Egypt major FX companies collect foreign currency proceeds exceeding EGP 7.5 bln since EGP flotation

Ahram Online , Friday 29 Mar 2024

The exchange companies affiliated with Egypt's three largest state-owned banks have collected foreign currency proceeds surpassing EGP 7.5 billion in total since the devaluation of the Egyptian pound on 6 March, the companies' chiefs told the state news agency MENA.

Egyptians walk past an exchange office in Cairo, Egypt, March 6, 2024. AP


At Al-Ahly Exchange, owned by the National Bank of Egypt (NBE), customers have sold foreign currency worth over EGP4.2 billion until Thursday, stated Abdel-Maguid Mohieldin, the company's chairperson.

Most of the transactions involved the sales of USD, followed by the Saudi riyal, then the Emirati dirham, and then the euro, Mohieldin added.

Banque Misr's Misr Exchange company collected EGP3 billion in foreign currency from customers across 71 branches nationwide, said Adel Fawzi, the company's chairman.

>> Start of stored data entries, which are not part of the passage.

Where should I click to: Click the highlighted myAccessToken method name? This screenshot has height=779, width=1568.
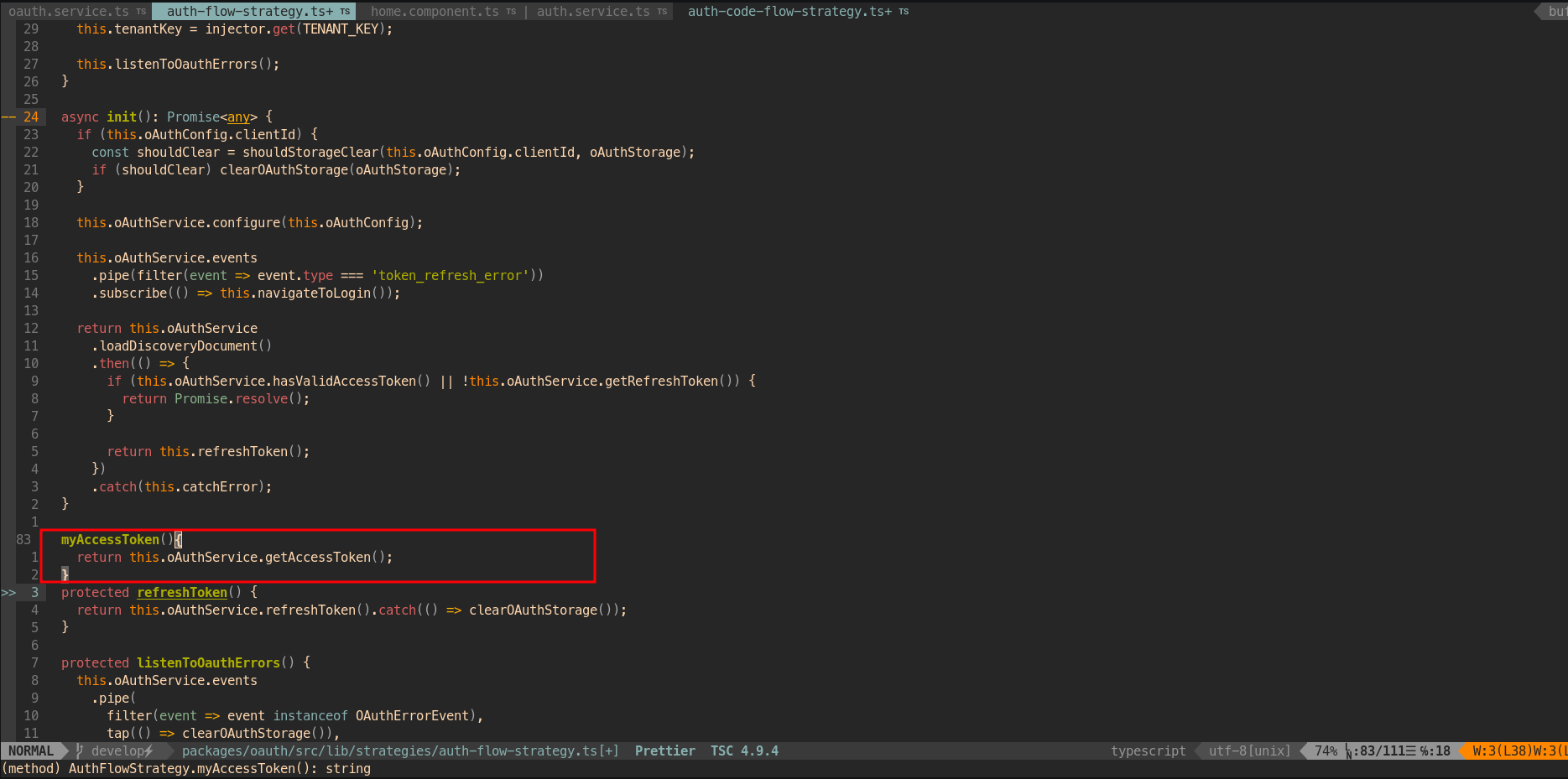[110, 539]
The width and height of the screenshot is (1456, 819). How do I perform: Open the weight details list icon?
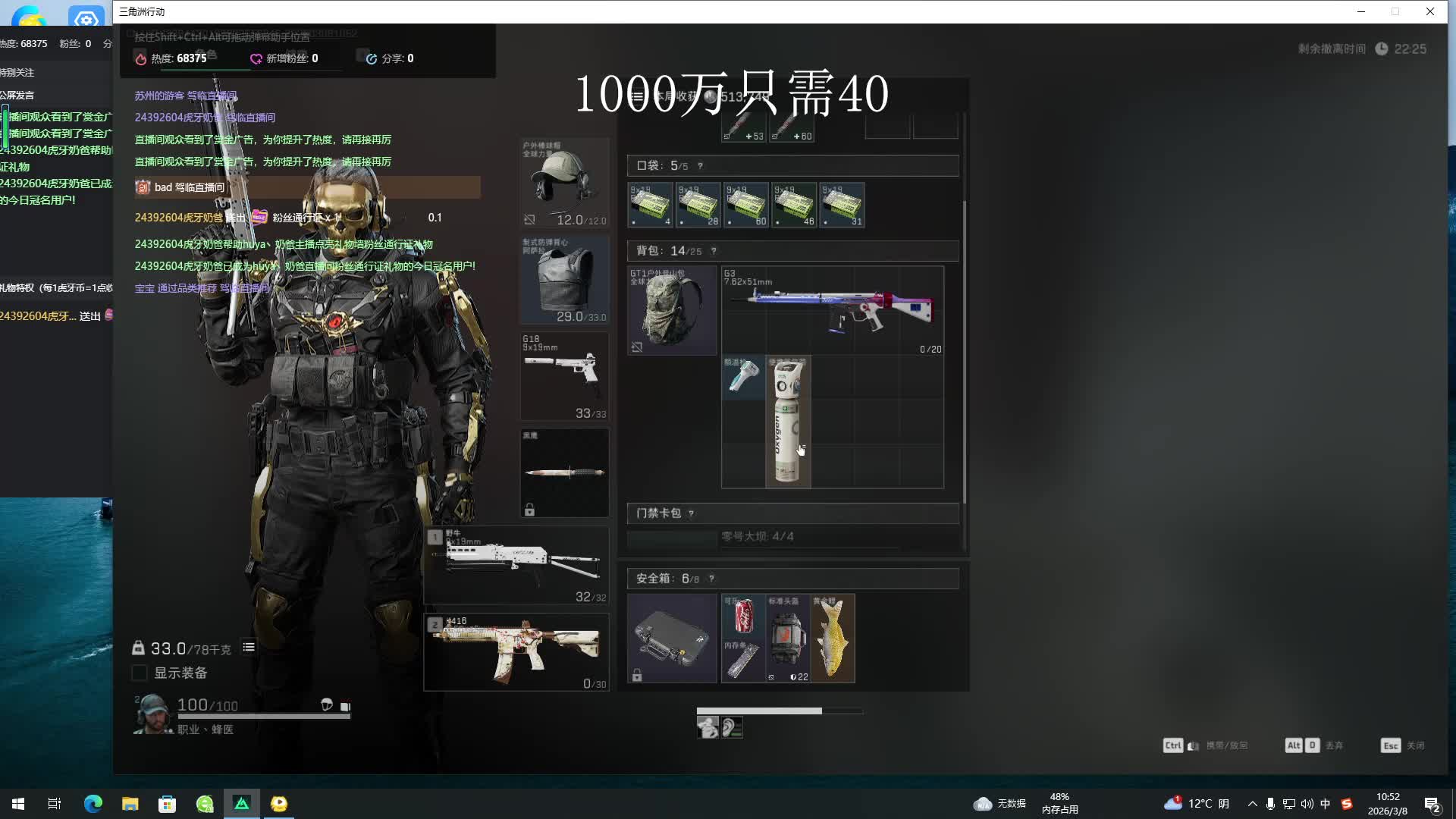coord(249,648)
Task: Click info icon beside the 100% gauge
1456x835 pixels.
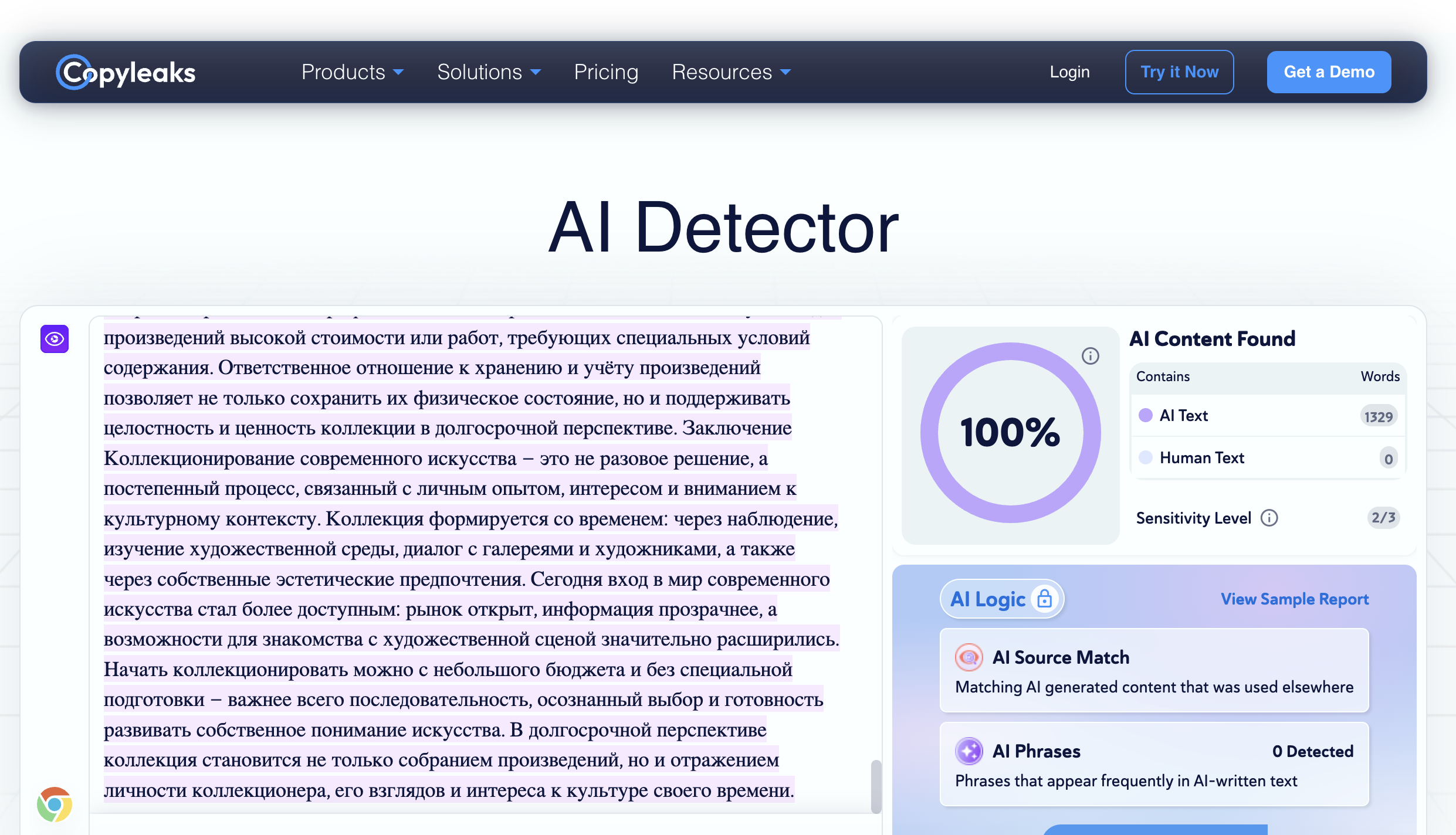Action: tap(1090, 356)
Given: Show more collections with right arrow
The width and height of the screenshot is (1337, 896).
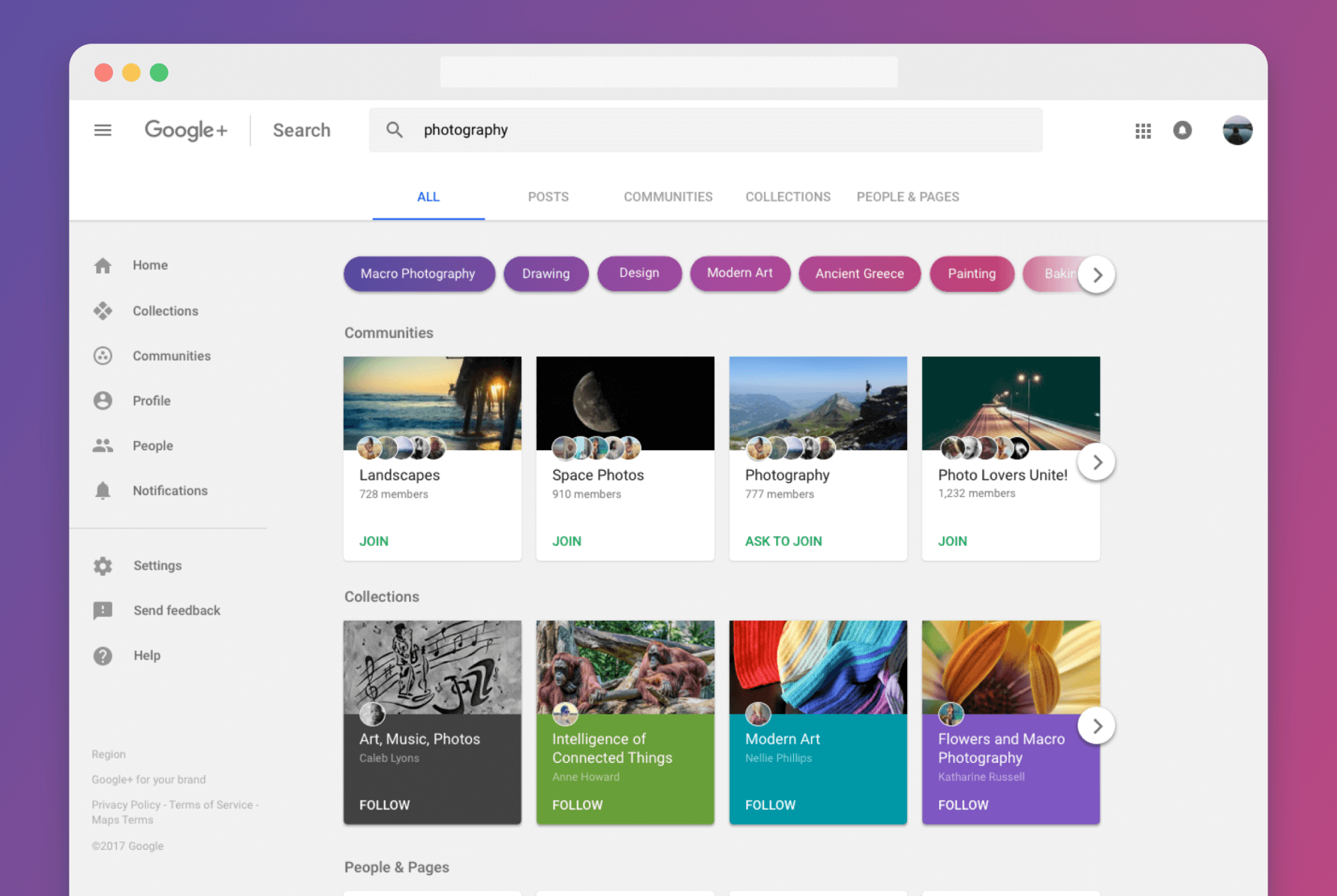Looking at the screenshot, I should [x=1096, y=726].
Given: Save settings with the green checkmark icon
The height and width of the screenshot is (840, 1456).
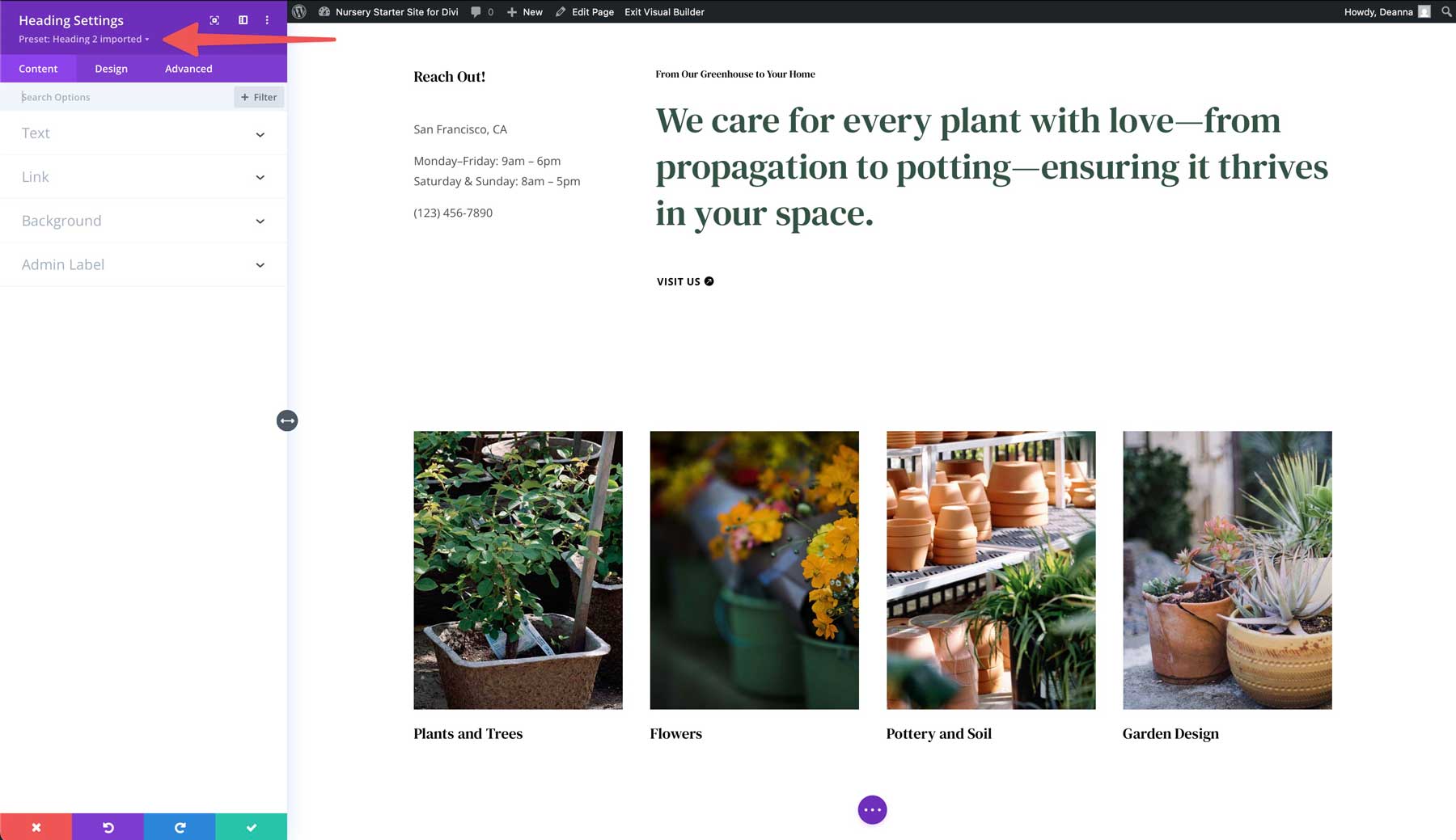Looking at the screenshot, I should pos(251,826).
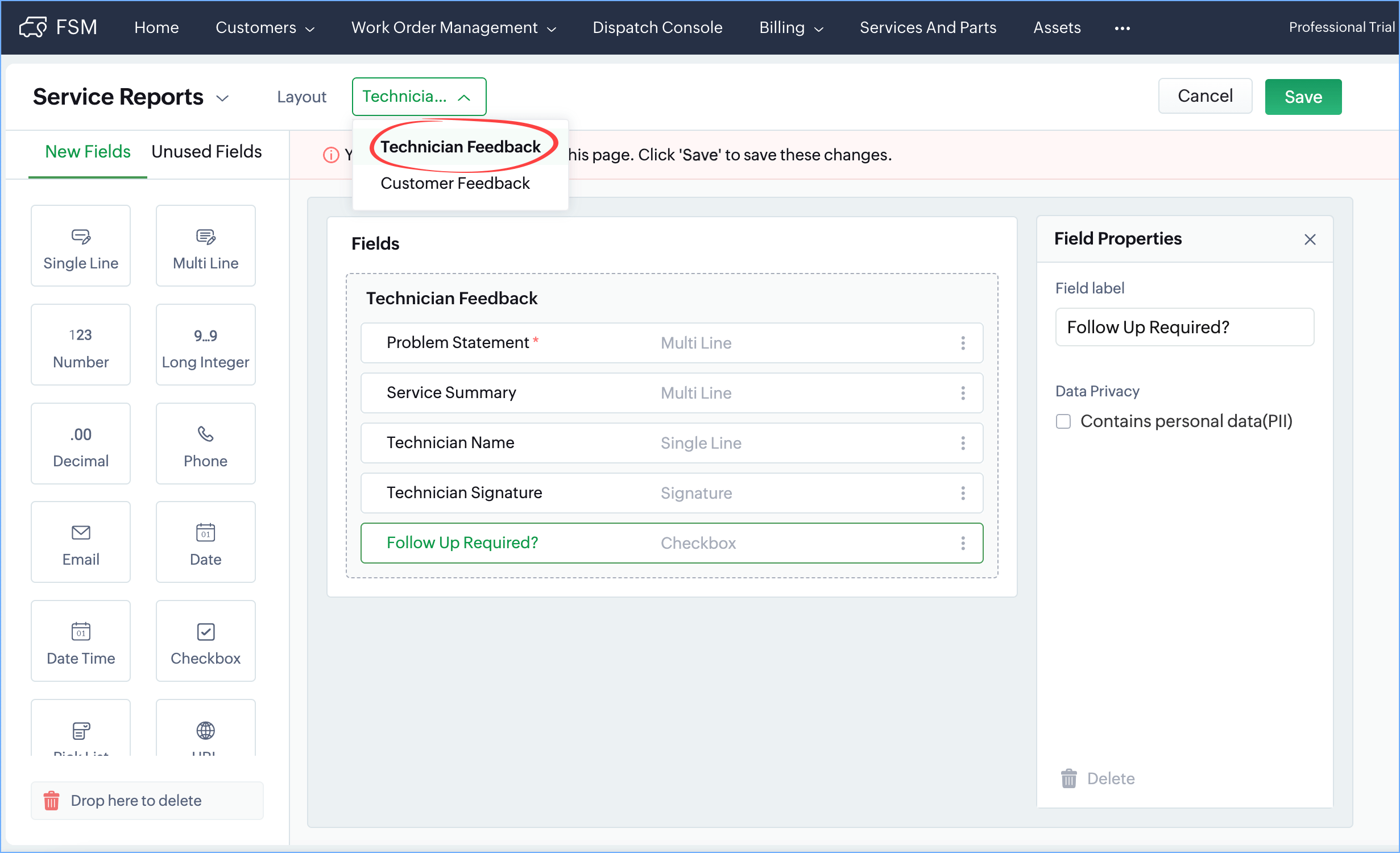This screenshot has width=1400, height=853.
Task: Click the green Save button
Action: click(x=1302, y=97)
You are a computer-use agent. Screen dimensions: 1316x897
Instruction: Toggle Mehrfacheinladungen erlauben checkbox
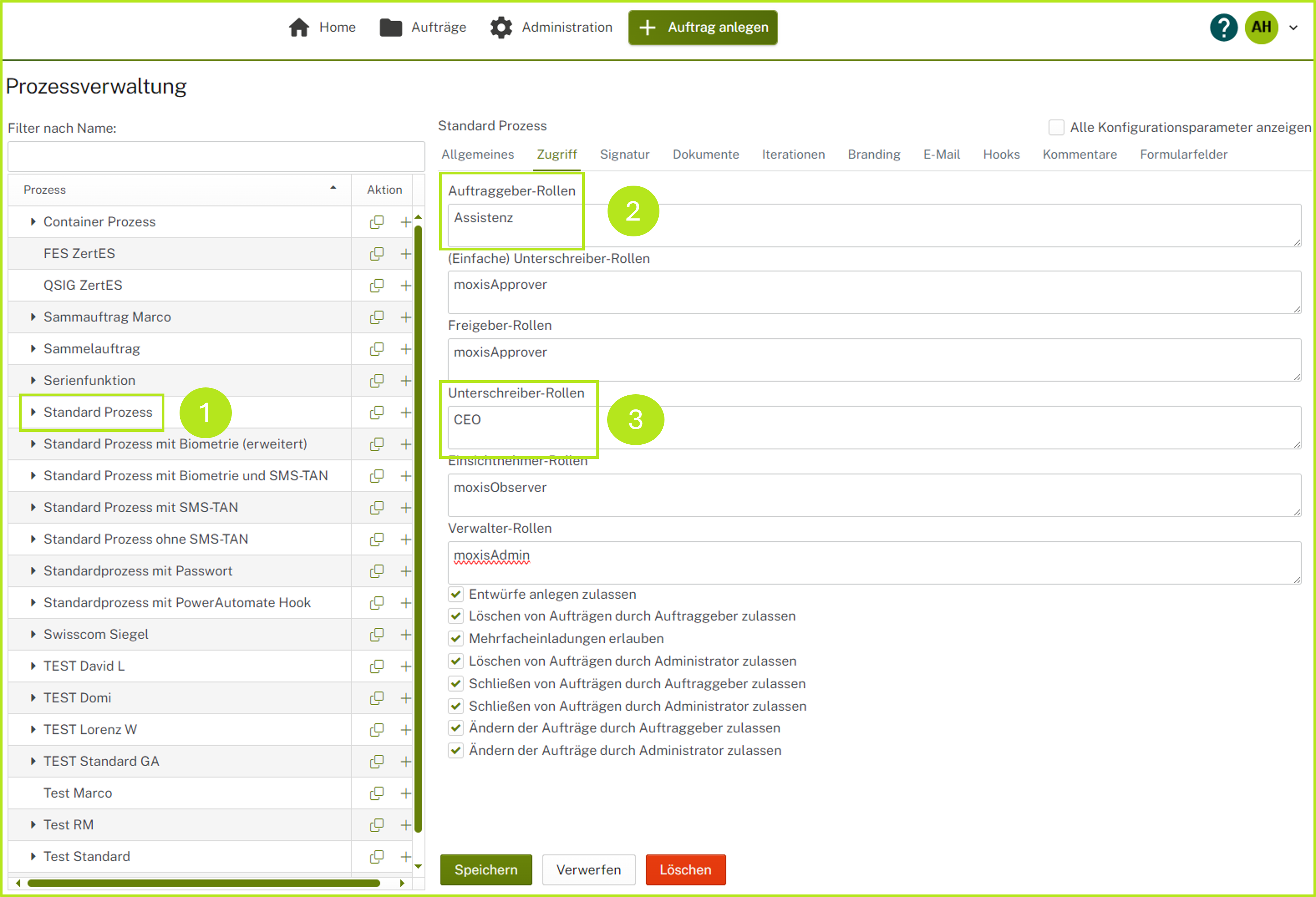coord(456,638)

The majority of transactions were dollars and euros sales, he noted.

Mohamed Ragaei, chairman of Cairo Exchange, owned by Banque du Caire, stated that the foreign currency proceeds have reached EGP 355 million through its 12 branches since the devaluation.

The company leaders attributed the increase in customer turnout for exchanging foreign and Arab currencies to the existence of a unified and reasonable exchange rate.

They pointed out that the unification of the exchange rate has helped stabilize the currency exchange market and eliminate the black market.

On 6 March, Egypt floated its local currency to narrow the gap between the official and parallel exchange rates after a year of substantial disparity that caused a steep foreign currency crunch.

Subsequently, the value of the Egyptian pound dropped to around 47.5 per dollar from nearly EGP31— which had been maintained over the past year.

Egypt has secured significant foreign currency inflows in recent weeks as part of its efforts to address the foreign currency crisis, which caused high inflation.

The recent inflows included the $35 billion Ras El-Hekma deal with the UAE, the largest foreign direct investment in Egypt's history, and a host of grants and loans from international institutions.

In mid-March, Prime Minister Mostafa Madbouly said remittances from Egyptian expatriates are gradually returning to normal rates due to the recent economic measures.